Think politics are lie-filled, money-driven and negative now? Go back a couple of centuries and 38 presidents and ask Andrew Jackson — or, anyway, the rock-star version of Old Hickory portrayed in the Unicorn Theatre's Bloody Bloody Andrew Jackson.
Those wealthy New England Congress fucks would rather tax us and play polo all day than defend the frontier, this Jackson complains in "I'm Not That Guy." The brisk, sharp Bloody Bloody Andrew Jackson doesn't offer the definitive explanation of how its subject becomes that guy — soldier, president, shaper of the young United States. But it makes a vigorous case for the rock musical (something KC has seen a lot of lately), and it won me over from its first number.
Directed by Cynthia Levin, this Unicorn Theatre and UMKC Theatre coproduction of the Tony Award nominee is a comic-book, SNL version of history, squeezed through a Twitter feed. Alex Timbers' book and Michael Friedman's music and lyrics put a satirical spin on the man and his American era, and the issues under hot debate then — states' rights, federal power, the rich versus the common citizen, "foreigners" — don't sound like a past that's past.
In tight, pop-idol jeans, Shea Coffman is the iconoclastic Jackson: slaveholder and sometimes ruthless solder, then politician and, ultimately, the seventh president. He was a candidate — AJ! AJ! AJ! — people "wanted to have a beer with." And despite the one-act, 90-minute show's breakneck pace and abbreviated length, Coffman manages to give this figure — "who put the 'man' in 'Manifest Destiny' " and "made Jefferson look like a pussy," the script says — feelings, even some depth.
That in-your-face tone fits a Jackson who grew up humble to become a hot-tempered and duel-prone man who often ignored orders and the rule of law. But this show isn't all anger and punk. It depicts a complicated political figure destined to have a major impact on this country's course and character. It's irreverent, but its bite is leavened by style and humor, thanks in part to Christina Burton's spirited choreography. (And it's not all irreverence. I can still hear Chioma Anyanwu's voice in "Ten Little Indians," a touching number that points to Jackson's devastating policy toward Native Americans.)

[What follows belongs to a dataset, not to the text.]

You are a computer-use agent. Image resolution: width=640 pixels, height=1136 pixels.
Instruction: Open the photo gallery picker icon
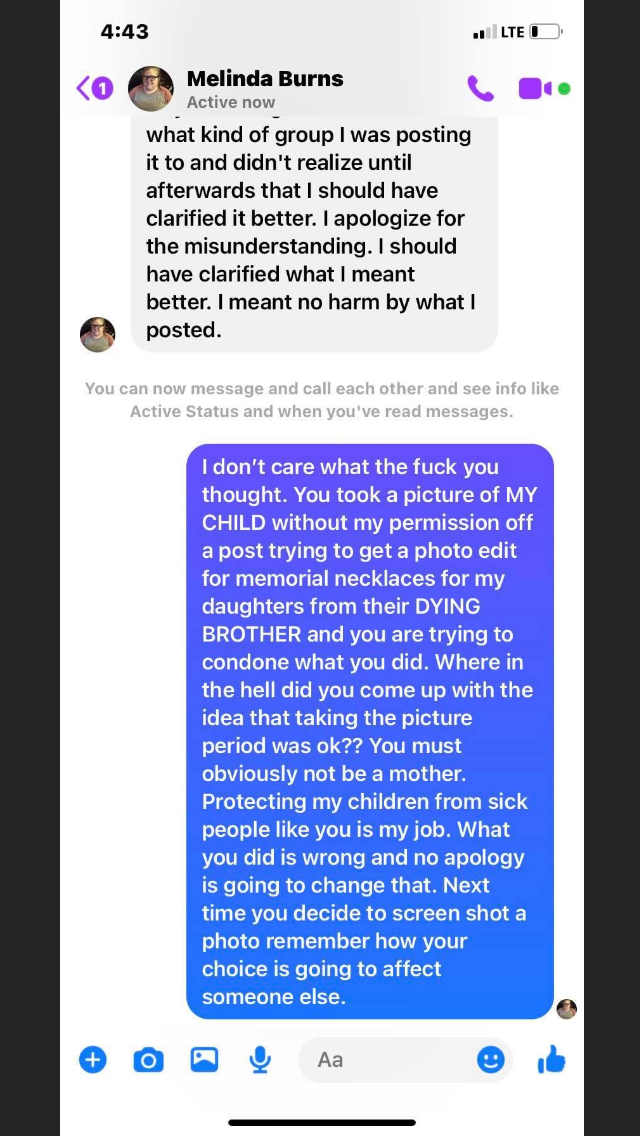click(x=204, y=1060)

The show and its capable cast of 12 use the entire stage, anchored by facades of a log cabin and the White House (rendered askew, distorted as in a dream, by set designer Matthew Mott). A four-piece band, led by Cody Wyoming (with music direction by Jeremy Watson), sits upstage and is incorporated in the performance, and cast members Vi Tran, Matthew Rapport, Sam Wright and Jacob Aaron Cullum sometimes play as well.
The talented Katie Karel is the long-suffering Rachel, the love of Jackson's life. They meet when he's recuperating from a wound, and their lustful bloodletting is a funny, if obvious, metaphor for his life.
Humorous anachronisms pervade the show — an Oval Office telephone, video games, groupies and hangers-on. But that's part of why this offbeat musical works as well as it does — it's a maverick about a maverick.
So if you're tired of current political discourse, there's something temporarily curative about watching a commander in chief ride the presidential desk like a skateboard and drop some musical f-bombs.